Y la hora de partir llegó. Tres meses después del anuncio de la
inscripción en el MIT, en el sopor de
los calores de mediados de agosto, Carline y David se encontraban en el
terminal D del aeropuerto de Fort Lauderdale despidiendo a su sobrina y a su ángel
quien maleta en mano y morral a la espalda, estaba lista para emprender la nueva
etapa de su vida. David no pudo oponerse a su partida puesto que nunca podría anteponer
de manera egoísta sus sentimientos personales al porvenir profesional de
Melody. Se sentía maltrecho y sin fuerzas para seguir viviendo pero la mirada
compasiva de su mujer le decía que podría superar la ausencia. Ella se
encargaría como espejo y fantasma de la ausente, de insuflar de delirio las
noches vacías. Total, habían sido una pareja estable hasta el momento, y lo
seguirían siendo a pesar de la lejanía de ella. La nueva universitaria
comprendía los sentimientos que los embargaba a los dos y les daba ánimo.

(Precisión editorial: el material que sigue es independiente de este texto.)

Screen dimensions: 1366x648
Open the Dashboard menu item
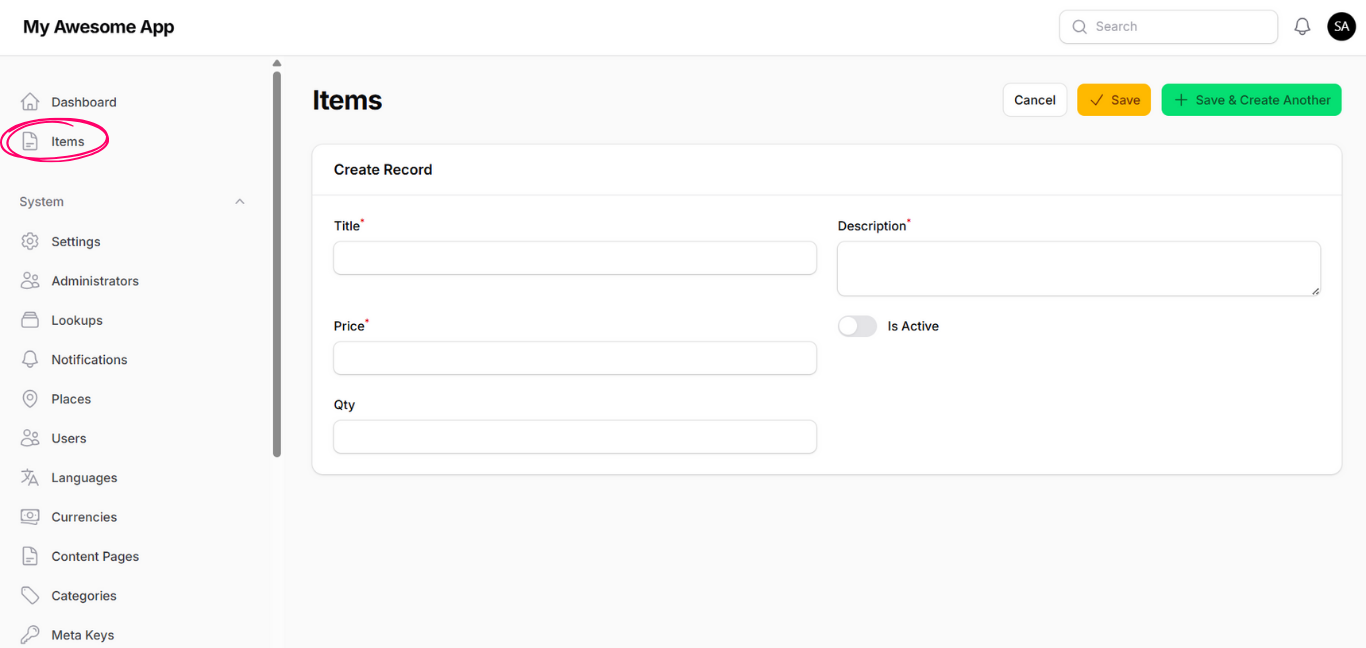(x=83, y=102)
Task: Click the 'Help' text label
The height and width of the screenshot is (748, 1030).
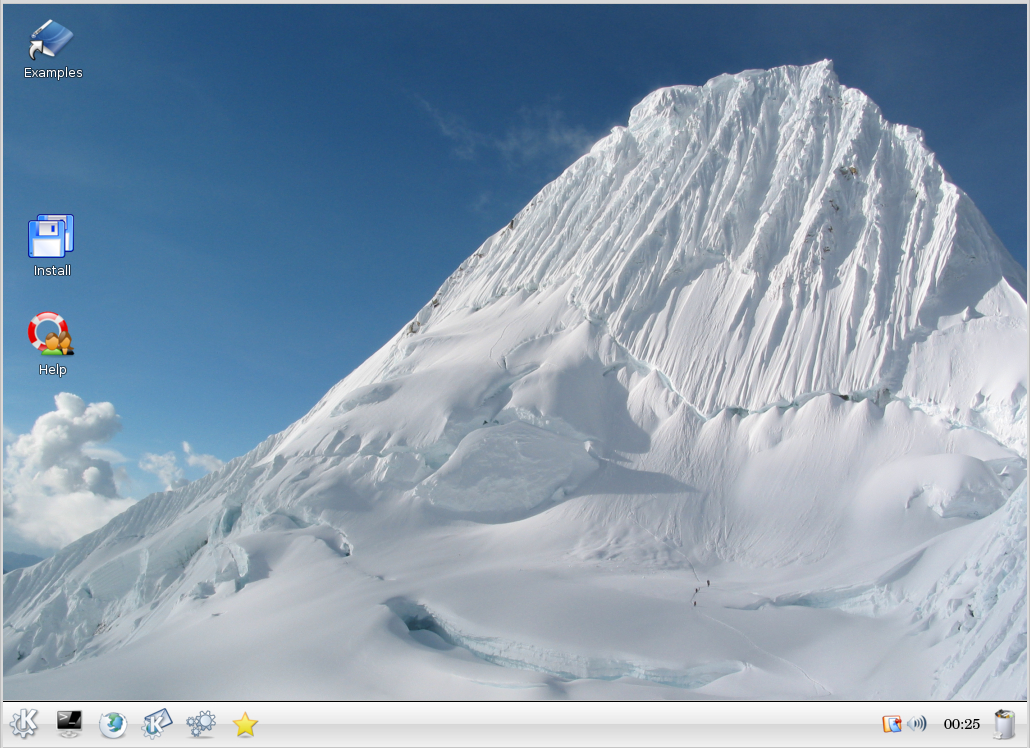Action: [x=52, y=370]
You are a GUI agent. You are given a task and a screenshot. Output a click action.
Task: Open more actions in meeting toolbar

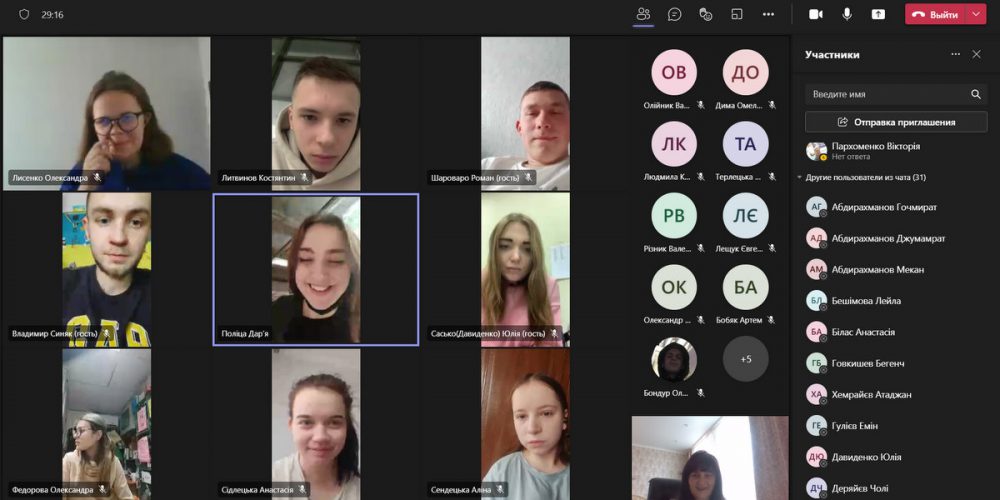768,14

Total
en junio del año siguiente vendría a compartir con ellos sus dos meses de
vacaciones. También tendría que superar sus miedos y solventar su pánico
nocturno, a lo cual estaba totalmente decidida. Si fuera del caso pediría ayuda
a su futura compañera de cuarto en el Campus
del MIT, una muchacha de origen colombiano residenciada en Boston que
estudiaría la misma carrera de ella y con la cual ya habían intercambiado
correos electrónicos y números de teléfonos y hasta habían conversado sobre sus
cosas personales. En cuanto a David, volcaría toda la emoción de sus arrebatos
fantasiosos en la amorosa espera de unos cuantos meses. Como una bestia (aletargada,
mansa y leal) transformaría su lacerante y agónica espera en sufrimiento
vivificante. Desaceleraría el desenfreno sensual de los últimos años hasta
conseguir una quietud casi absoluta dentro de un estado de hibernación severo
pero saludable. “Todo seguirá igual que
antes” les prometió Melody, mientras los
abrazaba y se fundían en una sola sombra
que el viento de la tarde acunaba y mecía como la luna en la piel del agua de la piscina de su casa vacía.